In little more than 36 hours since Queensland Premier Anna Bligh’s Carrara Stadium $60 million funding back flip, a hasty thumbs down by Liberal-National Party Leader Lawrence Springborg has delivered the government a classic campaign wedge in its battle to retain vital Gold Coast seats.

As Mudgeeraba Labor MP Di Reilly, sitting on a margin of just 2.7%, remarks with some understatement in today’s Gold Coast Bulletin: “this is a gift that goes on giving”. She was referring to the job creation and impact on tourism a Carrara redevelopment would contribute to the region’s future. But thanks to Springborg’s myopic reaction, the political dividend to Labor’s Coast election hopes is now paying off with the kind of point scoring that would do a rampaging Geelong Football Club proud.

Borg wasted little time in dismissing Bligh’s opportunist Carrara largesse as a waste of money and claiming it was straight out of the Peter Beattie playbook (which it is) — but that’s not the point. In terms of upcoming Federal Government and Gold Coast City Council shovel-ready infrastructure spending that creates jobs and will bring lasting benefits, Carrara’s a no-brainer. And it isn’t just about AFL. It can also host other big sports and major events, including becoming a possible Twenty/20 domestic franchise host, as well as being added to Cricket Australia’s international venue roster. All of this transcends a campaign stunt, even if Bligh’s conversion on the road to Carrara was a long time coming.

But following Borg’s declaration that Carrara funding is a non-starter under his leadership and possibly not worth his further attention for the rest of the campaign, Gold Coast Football Club chairman John Witheriff responded yesterday by emailing his club’s 40,000 registered supporters, most of whom have a vote, the good news:

This commitment towards construction of a new Gold Coast stadium is a significant step forward in our journey to becoming the 17th team in the AFL. It is also vitally important for the local economy.

The new Gold Coast Football Club will return economic and social — as well as sporting — benefits to the Gold Coast community through increased jobs, greater economic and tourist activity and greater opportunities for local families.

The AFL club will lead to an additional $34 million is spending each year in the local economy and the construction of a new stadium will create much needed employment for the local building and construction industry.

Congratulations to the State Government for backing this important initiative and I would personally like to thank Premier Anna Bligh and Sports Minister Judy Spence and acknowledge the hard work of our local Labor Party MPs in particular Peter Lawlor, Di Reilly, Margaret Keech, Peta Kaye-Croft, Phil Gray and Christine Smith who have contributed to this outcome.

This implicit debt of gratitude to the government and its local Labor MPs that’s helped break the Carrara funding gridlock that’s stalled the Gold Coast licence bid with the AFL Commission has now virtually guaranteed that a Bligh election win will be rewarded by the commission then voting to admit the fledgling club to the national competition.

But no sooner had Borg put on the funding blinkers than Coast candidates and MPs on all sides yesterday began pledging their support for Carrara, with the Bulletin claiming a panicked LNP’s Ray Stevens (Mermaid Beach) and John-Paul Langbroek (Surfers Paradise) are not only openly questioning their Leader’s stance, but furiously working to change his mind.
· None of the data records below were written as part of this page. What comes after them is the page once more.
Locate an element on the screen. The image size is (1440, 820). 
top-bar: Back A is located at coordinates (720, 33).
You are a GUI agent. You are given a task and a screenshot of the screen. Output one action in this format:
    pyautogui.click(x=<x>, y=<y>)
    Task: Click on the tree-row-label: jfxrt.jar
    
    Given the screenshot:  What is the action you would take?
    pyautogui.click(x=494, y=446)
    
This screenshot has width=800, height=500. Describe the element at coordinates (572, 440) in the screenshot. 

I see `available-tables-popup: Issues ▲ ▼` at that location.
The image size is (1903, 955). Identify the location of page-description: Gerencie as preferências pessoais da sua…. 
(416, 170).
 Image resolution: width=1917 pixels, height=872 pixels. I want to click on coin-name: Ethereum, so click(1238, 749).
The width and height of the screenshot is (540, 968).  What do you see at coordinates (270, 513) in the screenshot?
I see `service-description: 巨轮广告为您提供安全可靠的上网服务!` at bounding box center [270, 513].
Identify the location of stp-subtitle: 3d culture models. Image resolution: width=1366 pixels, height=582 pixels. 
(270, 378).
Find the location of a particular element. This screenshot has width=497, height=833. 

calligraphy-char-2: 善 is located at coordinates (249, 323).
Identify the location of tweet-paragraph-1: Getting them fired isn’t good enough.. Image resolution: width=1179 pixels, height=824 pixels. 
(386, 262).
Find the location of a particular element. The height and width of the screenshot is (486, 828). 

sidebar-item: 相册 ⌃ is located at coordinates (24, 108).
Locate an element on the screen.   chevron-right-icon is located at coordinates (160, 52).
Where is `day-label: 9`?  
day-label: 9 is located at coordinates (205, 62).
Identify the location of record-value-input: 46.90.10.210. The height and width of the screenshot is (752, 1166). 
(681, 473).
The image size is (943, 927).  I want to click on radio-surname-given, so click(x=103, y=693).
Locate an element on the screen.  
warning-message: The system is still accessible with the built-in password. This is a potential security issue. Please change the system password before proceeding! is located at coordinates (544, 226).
The Bulletin, a traditional LNP supporter, highlights the enormous wedge Bligh has managed by today’s banner front page headline: “C’mon Borg, play ball — back Carrara so the big men can fly”.

Like everyone else outside Springborg’s inner sanctum, the paper highlights the unaffordable political risk he runs in alienating thousands of Coast voters if he sticks to his guns. If he can’t win at least some of the six currently held Coast Labor seats, he can’t win the election. Now the ALP has a ready-made partisan issue where a vote for them is essentially a mandate for an AFL Gold Coast club — while voting for the LNP will all but kill it off. Such a stark choice mocks Springborg’s political radar.

As long as Bligh stayed on the sidelines in resisting AFL overtures, his funding opposition kept the issue neutral. But once Bligh jumped, he should have been looking for his own parachute. Now, even if he does change his mind and the pressure will be enormous, he will look weak and indecisive. Either way, he’s caused his party irreparable damage with thousands of Coast voters.